Leighton Town
- Full name: Leighton Town Football Club
- Nickname: The Reds
- Founded: 1885
- Ground: Bell Close, Leighton Buzzard
- Capacity: 2,800 (400 seated)
- Chairman: Sean Downey
- Manager: Paul Reed
- League: Southern League Premier Division Central
- 2025–26: Southern League Division One Central, 1st of 22 (promoted)
- Website: http://www.leightontownfc.co.uk/
| Home colours | Away colours |

= Leighton Town F.C. =

Association football club in England

Leighton Town Football Club are an English football club located in Leighton Buzzard, Bedfordshire. They were established in 1885. The club plays home games at Bell Close and currently play in the .

==History==
=== Early history ===
Leighton Town F.C. was formed in 1885 and in their early years were winners of the Leighton and District League on several occasions. They were one of the original members of the South Midlands League (then known as the Bedfordshire County League) in 1922, the same year they changed their name to Leighton United (a change which lasted until 1963). They were also members of the Spartan League from 1922 to 1952, but their only successes were two Spartan League Division Two titles in 1923–24 and 1927–28.

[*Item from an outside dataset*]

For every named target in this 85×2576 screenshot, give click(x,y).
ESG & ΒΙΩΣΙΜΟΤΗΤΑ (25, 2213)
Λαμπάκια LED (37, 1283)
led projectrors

In 1952, they became founder member of the Hellenic League but after two seasons moved back to the South Midlands League. In 1965–66, Leighton finished bottom of the Premier Division, but won the title the following season. They then returned to the Spartan League once again, followed by a two-year spell in the United Counties League before returning once again to the South Midlands League where they were to remain until 1992.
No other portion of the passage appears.